The root cause of the threadbare state of our public services is our poor productivity. The Chancellor announced constructive policies on regulation, competition, tariffs, clusters, and R&D spend. I hope that his policy on Solvency II is prudent. More is needed to forge a comprehensive strategy covering availability of labour and capital, childcare, skills, taxation, regulation, planning, infrastructure, housing, personal and business mobility, and obstacles to trade. Plans for infrastructure investment were cut back. He said not a word about immigration. Why did he not have the candour to say that immigration is good for the economy? Will he make sure that the Home Secretary does not wreck our universities? The additional funding for schools will do no more than restore the level in 2010. The Barber review is still to come, but there was no indication of an uplift in funding for post-16 education and apprenticeships. The Chancellor should challenge convention and classify spending on education and training, which is investment in human capital, as capital expenditure.

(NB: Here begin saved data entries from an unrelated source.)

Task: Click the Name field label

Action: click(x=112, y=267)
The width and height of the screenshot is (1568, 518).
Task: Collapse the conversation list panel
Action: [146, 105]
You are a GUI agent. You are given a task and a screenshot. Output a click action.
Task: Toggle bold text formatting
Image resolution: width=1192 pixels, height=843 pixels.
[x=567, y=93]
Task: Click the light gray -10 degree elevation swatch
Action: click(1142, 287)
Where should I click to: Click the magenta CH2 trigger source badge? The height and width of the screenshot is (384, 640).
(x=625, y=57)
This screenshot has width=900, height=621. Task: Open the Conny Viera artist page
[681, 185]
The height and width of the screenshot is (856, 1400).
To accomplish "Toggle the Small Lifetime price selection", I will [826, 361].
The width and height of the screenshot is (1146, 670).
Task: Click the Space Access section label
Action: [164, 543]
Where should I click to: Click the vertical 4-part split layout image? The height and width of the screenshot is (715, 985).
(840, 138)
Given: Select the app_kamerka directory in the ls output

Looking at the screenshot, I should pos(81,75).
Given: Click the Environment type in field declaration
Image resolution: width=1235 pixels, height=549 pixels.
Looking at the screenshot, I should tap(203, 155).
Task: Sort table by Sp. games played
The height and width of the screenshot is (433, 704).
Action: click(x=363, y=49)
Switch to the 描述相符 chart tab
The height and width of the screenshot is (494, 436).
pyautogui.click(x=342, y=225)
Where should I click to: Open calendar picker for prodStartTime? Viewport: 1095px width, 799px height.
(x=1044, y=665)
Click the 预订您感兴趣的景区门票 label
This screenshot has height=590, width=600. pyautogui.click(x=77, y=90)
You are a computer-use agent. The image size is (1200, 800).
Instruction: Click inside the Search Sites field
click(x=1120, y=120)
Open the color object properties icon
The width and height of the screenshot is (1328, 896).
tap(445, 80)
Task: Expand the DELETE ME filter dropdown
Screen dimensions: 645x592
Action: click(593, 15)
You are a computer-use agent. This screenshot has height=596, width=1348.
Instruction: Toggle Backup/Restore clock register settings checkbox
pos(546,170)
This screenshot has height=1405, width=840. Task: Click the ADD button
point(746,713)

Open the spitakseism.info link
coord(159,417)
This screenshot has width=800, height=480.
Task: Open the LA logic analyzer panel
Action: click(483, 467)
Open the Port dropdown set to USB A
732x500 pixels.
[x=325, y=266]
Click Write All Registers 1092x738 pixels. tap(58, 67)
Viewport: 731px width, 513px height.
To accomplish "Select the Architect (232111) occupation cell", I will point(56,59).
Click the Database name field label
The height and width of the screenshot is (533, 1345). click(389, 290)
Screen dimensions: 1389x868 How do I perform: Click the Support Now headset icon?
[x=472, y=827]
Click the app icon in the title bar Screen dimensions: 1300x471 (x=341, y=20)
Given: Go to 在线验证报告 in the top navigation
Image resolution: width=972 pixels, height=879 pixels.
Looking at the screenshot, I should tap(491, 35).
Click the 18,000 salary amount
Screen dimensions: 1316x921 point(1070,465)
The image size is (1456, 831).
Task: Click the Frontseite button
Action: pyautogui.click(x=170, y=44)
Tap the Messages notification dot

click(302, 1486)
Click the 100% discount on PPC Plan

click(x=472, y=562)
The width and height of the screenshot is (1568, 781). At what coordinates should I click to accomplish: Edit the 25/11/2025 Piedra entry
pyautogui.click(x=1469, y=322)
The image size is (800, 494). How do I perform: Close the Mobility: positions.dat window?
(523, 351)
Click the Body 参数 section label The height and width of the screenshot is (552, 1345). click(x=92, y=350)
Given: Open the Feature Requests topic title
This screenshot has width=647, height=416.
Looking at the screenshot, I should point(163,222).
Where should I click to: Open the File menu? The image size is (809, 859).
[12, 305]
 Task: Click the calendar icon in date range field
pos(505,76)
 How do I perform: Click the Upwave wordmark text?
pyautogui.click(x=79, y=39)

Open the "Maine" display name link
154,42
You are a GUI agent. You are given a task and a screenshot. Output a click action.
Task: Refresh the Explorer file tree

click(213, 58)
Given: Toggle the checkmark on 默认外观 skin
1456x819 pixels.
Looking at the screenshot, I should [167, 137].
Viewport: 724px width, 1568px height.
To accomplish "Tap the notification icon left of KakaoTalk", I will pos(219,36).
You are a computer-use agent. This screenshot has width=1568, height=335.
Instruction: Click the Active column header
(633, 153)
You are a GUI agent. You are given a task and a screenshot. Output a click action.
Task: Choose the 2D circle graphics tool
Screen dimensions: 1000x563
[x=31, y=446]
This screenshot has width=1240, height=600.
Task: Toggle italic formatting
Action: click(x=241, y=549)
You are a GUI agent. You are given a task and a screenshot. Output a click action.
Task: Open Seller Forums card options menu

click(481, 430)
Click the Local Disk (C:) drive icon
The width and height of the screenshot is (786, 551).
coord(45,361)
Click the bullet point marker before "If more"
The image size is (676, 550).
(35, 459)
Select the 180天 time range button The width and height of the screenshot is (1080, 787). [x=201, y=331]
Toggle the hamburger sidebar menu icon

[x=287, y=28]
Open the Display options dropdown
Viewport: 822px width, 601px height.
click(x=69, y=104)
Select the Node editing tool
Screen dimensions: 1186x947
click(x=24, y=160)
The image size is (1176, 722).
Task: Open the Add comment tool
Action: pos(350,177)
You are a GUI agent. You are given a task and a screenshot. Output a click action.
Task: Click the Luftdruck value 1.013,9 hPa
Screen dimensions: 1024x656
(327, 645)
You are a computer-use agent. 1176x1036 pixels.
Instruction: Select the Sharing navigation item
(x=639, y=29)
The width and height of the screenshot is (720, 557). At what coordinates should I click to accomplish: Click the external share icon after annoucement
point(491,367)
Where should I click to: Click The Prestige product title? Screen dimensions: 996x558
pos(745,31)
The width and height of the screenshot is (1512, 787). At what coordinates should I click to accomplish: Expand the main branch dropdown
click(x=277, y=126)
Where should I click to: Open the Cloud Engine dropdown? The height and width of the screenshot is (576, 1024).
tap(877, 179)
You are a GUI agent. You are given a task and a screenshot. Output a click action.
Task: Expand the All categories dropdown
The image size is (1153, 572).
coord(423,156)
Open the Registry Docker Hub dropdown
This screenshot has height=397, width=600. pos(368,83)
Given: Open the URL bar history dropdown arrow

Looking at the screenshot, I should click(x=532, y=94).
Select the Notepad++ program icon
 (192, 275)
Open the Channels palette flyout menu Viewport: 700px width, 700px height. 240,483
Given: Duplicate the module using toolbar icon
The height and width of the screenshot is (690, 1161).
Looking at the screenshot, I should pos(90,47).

By reducing R&D reliefs for small and medium enterprises, which the noble Lord, Lord Fox, spoke about, instead of improving the policing of abuse, the Chancellor removed incentives for enterprise and innovation in science-based industries. The tax changes that he announced, on stamp duty and business rates, were not part of a programme of tax reform to drive improved productivity. Corporation tax will rise from April, and the super-deduction capital allowance will expire. We are going to live with higher taxes under any Government. That need not impair economic performance, but it makes it all the more urgent that we have a rational tax system. The Chancellor has shown no interest in this crucial part of his responsibilities.

The Chancellor has appeased the markets for now. On the tests of strategic vision, investment, growth, the future of our public services, and fairness, his Autumn Statement is wanting.